(Element and text location data)
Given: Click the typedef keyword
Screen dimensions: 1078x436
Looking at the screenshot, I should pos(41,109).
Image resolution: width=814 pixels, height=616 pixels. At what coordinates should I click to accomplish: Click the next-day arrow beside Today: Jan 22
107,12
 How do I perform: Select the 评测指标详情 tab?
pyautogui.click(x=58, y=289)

*Work to do:*
Format every row above as a numbered list with one line per entry, leaving out any blank lines.

*Task solution:*
1. Given: Click the typedef keyword
2. Screen dimensions: 1078x436
3. Looking at the screenshot, I should pos(41,109).
4. Image resolution: width=814 pixels, height=616 pixels. At what coordinates should I click to accomplish: Click the next-day arrow beside Today: Jan 22
5. 107,12
6.  How do I perform: Select the 评测指标详情 tab?
7. pyautogui.click(x=58, y=289)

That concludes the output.